My own voice together with the other voices bouncing around the monastic church brings to light the complexity and diversity of the human condition and the language to express it, including my own judgmentalism, prejudice and resistance to prayer. We sing in unison that one antiphon, canticle or psalm, with one language, that one dialogue with God. Whether it is our experience or not, we are bound to be vocalising someone else’s, maybe giving voice to someone who can’t speak it themselves. If we really look deep enough within ourselves, we might even find we are giving voice to an experience we have denied owning up to for a long time.
Most of what we chant each day is songs, poems. Some to me are not great art and some are. Some I can chant or recite easily because I can empathise with the sentiment. Others require words coming out of my mouth I don’t necessarily want to say or to accept. But ultimately that shouldn’t matter. They are all part of that catharsis that speaks to and for millions, and like it or not they are our language … all of our language as human beings.
One of the Psalms that exemplifies that cleansing most for me is Psalm 137. It is a song of exile, of Israel in Babylon. The first part is a moving lament full of longing and mournful reminiscence. And then, it abruptly changes tone to a startling rage, a rage many of us would be uncomfortable repeating. The translation of the psalm below is from The Message, which captures the true bite and relevance for our own day.
Alongside Babylon’s rivers
we sat on the banks; we cried and cried,
remembering the good old days in Zion.
Alongside the quaking aspens
we stacked up our unplayed harps;
That’s where our captors demanded songs,
sarcastic and mocking:
“Sing us a happy Zion song!”
Oh, how could we ever sing God’s song
in this wasteland?
If I ever forget you, Jerusalem,
let fingers wither and fall off like leaves.
Let my tongue swell and turn black
if I fail to remember you,
If I fail, O dear Jerusalem,
to honor you as my greatest.
God, remember those Edomites
and remember the ruin of Jerusalem,
That day they yelled out,
“Wreck it, smash it to bits!”
And you, Babylonians – ravagers!
A reward to whoever gets back at you
for all you’ve done to us;
Yes, a reward to the one who grabs your babies
and smashes their heads on the rocks!
I have to admit that most monastic breviaries (office books) omit these verses, including our own. Many religious writers and theologians, including monastics, throughout the centuries have tried to spiritualise these verses by describing them as rages against our sins. The psalmist, however, probably didn’t even consider that interpretation. No, I think this psalmist really meant children here. These attempts to tone down his meaning are a dishonesty.
Robert Alter writes about these verses, “No moral justification can be offered for this notorious concluding line.

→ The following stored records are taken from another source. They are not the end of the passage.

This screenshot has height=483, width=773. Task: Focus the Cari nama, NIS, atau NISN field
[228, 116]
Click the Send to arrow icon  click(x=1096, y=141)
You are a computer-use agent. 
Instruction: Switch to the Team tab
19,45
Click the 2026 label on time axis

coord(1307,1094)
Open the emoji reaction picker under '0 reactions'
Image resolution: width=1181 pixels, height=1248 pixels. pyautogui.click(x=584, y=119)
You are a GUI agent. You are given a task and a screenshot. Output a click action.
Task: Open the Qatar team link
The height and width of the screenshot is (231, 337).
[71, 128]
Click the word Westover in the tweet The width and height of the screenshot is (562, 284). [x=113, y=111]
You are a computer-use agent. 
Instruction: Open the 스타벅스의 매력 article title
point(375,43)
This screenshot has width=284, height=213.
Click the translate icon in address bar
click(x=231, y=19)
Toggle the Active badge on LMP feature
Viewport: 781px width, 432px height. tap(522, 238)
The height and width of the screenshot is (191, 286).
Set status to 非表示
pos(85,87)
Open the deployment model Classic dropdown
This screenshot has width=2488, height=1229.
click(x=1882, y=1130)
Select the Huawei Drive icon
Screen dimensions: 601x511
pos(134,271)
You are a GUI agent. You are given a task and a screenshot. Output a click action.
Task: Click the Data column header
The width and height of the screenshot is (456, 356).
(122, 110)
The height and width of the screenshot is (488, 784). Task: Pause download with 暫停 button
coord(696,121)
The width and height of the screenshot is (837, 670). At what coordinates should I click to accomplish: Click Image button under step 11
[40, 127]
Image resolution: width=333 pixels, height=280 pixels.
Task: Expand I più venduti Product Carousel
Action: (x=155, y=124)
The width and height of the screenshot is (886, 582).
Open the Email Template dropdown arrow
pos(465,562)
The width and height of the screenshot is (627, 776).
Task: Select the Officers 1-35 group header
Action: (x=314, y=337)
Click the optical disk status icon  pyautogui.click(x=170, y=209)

All one can do is to recall the background of outraged feeling that triggers the conclusion: The Babylonians have laid waste to Jerusalem, exiled much of its population, looted and massacred; the powerless captives, ordered – perhaps mockingly – to sing their Zion songs, respond instead with a lament that is not really a song and ends with this bloodcurdling curse pronounced on their captors, who, fortunately, do not understand the Hebrew in which it is pronounced.”
Alter’s commentary reminds me of a story told in the film Amandla, an excellent documentary about the music of the anti-apartheid struggle here in South Africa. One woman who was a recording star in the 40s talked about the cheery songs black Africans would sing for their white oppressors, mainly to sell records. Those who supported, upheld and benefitted from apartheid and who could buy the records had no idea that they were hearing songs about them “getting what’s coming to them”. Welcome to the human experience!